About this exercise: Output only the lines of the entries that follow, starting at the one with "Open the 后台首页 page tab" and running down to the one with "Click the Wrap Text icon", both included and unchanged.

┌──

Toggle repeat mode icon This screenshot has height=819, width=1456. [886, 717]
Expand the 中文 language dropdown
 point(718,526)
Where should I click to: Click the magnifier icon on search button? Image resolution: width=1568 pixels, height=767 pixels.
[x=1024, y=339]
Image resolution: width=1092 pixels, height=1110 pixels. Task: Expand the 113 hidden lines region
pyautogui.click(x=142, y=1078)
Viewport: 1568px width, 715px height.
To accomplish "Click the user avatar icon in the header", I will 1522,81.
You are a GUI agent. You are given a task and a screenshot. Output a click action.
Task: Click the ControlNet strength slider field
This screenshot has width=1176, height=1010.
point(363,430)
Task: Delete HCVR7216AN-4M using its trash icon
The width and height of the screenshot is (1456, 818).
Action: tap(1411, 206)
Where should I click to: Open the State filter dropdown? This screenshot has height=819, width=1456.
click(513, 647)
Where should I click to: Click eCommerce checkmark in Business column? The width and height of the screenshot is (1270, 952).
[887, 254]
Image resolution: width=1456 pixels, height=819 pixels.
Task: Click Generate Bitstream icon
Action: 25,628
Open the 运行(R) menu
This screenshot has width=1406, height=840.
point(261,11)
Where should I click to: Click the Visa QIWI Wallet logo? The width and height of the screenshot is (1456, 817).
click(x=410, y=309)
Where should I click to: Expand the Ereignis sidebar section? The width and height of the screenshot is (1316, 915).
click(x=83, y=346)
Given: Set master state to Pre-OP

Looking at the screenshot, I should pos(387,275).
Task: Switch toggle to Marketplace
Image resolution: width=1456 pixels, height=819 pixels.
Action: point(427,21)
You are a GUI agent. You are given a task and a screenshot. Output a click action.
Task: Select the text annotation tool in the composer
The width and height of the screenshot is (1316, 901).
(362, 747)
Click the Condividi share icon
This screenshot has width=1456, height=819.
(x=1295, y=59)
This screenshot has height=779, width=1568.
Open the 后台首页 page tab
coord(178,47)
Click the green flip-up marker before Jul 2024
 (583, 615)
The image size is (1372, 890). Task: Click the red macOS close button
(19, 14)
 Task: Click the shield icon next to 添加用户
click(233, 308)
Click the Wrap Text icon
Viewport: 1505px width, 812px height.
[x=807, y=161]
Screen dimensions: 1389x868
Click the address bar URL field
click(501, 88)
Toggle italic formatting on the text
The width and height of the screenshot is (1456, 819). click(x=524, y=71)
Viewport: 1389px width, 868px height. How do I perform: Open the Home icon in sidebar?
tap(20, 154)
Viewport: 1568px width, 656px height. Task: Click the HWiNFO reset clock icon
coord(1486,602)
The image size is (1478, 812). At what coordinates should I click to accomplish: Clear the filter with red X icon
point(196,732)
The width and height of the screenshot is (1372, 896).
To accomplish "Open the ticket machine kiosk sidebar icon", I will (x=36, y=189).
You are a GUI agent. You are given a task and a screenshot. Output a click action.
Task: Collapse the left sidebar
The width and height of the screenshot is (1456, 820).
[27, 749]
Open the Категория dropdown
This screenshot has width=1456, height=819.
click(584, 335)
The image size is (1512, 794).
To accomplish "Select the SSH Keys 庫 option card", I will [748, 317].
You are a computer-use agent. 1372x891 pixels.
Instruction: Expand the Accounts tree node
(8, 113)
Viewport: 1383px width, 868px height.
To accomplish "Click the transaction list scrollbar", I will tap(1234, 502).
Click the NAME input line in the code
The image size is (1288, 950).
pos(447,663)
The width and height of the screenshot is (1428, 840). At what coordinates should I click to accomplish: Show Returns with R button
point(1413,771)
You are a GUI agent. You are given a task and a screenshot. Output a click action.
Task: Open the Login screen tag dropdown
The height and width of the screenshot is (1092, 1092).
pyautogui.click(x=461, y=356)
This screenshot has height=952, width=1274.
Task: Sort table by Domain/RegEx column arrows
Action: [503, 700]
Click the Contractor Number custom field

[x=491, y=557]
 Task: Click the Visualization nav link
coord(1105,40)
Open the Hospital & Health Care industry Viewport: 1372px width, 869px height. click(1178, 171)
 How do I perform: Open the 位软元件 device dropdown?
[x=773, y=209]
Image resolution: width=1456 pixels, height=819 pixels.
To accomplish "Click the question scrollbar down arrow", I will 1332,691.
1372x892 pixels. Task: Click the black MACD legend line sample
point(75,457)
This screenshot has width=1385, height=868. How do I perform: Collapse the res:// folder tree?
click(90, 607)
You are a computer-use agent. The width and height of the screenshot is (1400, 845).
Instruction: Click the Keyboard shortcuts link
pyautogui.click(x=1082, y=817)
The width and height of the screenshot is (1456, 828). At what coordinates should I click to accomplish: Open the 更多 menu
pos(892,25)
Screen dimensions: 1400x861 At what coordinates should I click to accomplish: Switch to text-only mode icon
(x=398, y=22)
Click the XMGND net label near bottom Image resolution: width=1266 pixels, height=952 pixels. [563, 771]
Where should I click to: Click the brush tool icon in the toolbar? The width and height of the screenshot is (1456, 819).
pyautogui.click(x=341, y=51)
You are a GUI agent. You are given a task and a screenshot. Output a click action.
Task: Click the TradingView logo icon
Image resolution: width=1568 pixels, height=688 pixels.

└──

Solution to this exercise:
Open the 后台首页 page tab
coord(178,47)
Click the green flip-up marker before Jul 2024
 (583, 615)
The image size is (1372, 890). Task: Click the red macOS close button
(19, 14)
 Task: Click the shield icon next to 添加用户
click(233, 308)
Click the Wrap Text icon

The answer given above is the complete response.